國定 私が三条市長になって10年ほどになります。その間にずっと思っていたのは、行政の中で「本当の日本」「日本とは何か」を一番良く知っているのは国ではなく、都道府県でもなく、市町村だということでした。

 東京オリンピック・パラリンピックを考えるとき、なぜか「東京対地方」という二項対立の構図が語られることが多い。オリパラのプロジェクトが本格化すると、公共事業の人手不足や建材単価の上昇が地方に影響を与え、地方の公共事業が滞るのではないか。こう考えて、地方では開催を後ろ向きに捉える声が少なくありませんでした。
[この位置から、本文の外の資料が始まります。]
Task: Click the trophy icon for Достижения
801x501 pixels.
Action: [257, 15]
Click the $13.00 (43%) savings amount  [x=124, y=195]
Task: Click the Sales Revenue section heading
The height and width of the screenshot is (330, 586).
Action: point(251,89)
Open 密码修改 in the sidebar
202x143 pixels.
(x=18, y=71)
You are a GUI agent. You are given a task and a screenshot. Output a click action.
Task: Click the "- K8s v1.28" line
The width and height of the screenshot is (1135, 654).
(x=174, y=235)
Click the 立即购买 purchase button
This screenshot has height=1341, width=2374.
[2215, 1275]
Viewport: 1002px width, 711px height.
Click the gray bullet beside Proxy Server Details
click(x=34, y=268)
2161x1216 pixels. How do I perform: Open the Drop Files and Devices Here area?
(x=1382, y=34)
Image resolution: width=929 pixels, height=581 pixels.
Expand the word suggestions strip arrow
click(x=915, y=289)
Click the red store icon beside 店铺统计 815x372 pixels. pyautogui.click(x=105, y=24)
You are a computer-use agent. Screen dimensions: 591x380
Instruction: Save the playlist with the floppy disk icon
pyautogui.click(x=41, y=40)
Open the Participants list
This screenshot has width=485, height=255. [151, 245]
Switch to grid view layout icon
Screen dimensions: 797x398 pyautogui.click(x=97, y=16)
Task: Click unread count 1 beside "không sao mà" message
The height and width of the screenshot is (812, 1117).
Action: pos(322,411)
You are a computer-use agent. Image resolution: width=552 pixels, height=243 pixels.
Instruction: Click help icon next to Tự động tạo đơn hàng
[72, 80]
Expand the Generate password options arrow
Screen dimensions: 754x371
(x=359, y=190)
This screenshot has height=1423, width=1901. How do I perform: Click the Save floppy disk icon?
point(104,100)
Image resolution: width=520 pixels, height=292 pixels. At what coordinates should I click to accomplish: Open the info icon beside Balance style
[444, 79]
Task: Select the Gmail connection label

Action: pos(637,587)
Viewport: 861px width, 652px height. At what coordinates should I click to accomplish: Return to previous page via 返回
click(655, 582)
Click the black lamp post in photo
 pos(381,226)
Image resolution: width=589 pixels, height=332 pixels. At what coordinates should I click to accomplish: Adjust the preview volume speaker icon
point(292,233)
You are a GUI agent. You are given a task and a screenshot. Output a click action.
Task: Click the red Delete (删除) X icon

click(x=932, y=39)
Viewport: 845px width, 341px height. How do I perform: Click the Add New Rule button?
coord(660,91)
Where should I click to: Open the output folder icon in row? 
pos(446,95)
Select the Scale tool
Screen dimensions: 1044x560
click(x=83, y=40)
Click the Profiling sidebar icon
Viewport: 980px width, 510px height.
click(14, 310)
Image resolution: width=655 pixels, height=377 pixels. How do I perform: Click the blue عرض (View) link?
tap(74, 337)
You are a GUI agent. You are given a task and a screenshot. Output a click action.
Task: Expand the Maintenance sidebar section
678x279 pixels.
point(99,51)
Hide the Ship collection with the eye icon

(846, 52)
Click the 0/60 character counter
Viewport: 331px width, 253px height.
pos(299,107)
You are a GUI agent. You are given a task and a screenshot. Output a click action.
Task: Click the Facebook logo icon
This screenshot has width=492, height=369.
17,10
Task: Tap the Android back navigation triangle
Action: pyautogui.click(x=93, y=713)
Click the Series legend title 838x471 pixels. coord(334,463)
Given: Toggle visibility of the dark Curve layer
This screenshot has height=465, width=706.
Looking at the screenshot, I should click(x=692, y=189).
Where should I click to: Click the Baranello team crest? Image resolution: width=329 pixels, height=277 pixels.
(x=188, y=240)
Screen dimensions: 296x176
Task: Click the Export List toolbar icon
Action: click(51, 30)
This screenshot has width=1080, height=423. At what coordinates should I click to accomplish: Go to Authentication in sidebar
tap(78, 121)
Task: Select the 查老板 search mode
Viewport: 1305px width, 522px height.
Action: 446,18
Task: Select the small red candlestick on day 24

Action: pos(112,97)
 でも、その構図は自分の中ではどうも納得できなかった。オリンピックって、そもそもウキウキするイベントのはずですよね。どちらかと言えば、本来はプラスのことばかりだと思います。

 私にとって最初に心に残ったオリンピックは、1984年のロサンゼルス大会です。それは、ロサンゼルスという都市についての記憶ではありません。米国の雰囲気を何となく感じ、それが記憶に残っているわけです。

―― なるほど。分かります。

國定 そう考えると、オリパラの本質は「東京」ではなく、「オールジャパン」だと思うんです。だから、東京オリパラを契機に地方の、というか、日本が持っている、輝いている何かをアピールすることによって日本のファンになってもらう。それを通じて、地方にも恩恵がもたらされる。そういう仕組みをつくる方が望ましいと考えました。

 それを実現するにあたって誰に話をすればいいか。一番良いのは、やはり市町村長の仲間たちです。市町村長は、いわば中小企業の社長なので、それぞれの地域は小さいかもしれないけれど、その中では多くのことを決められる権限があります。

 志のある同じ価値観を持ち合わせた市町村長が同じ方向を向いてプロジェクトを展開していく。それが最も効果的だし、効率的だと考えて首長連合を立ち上げました。そのときの気概は、全部自分たちでやり切るぞというものでした。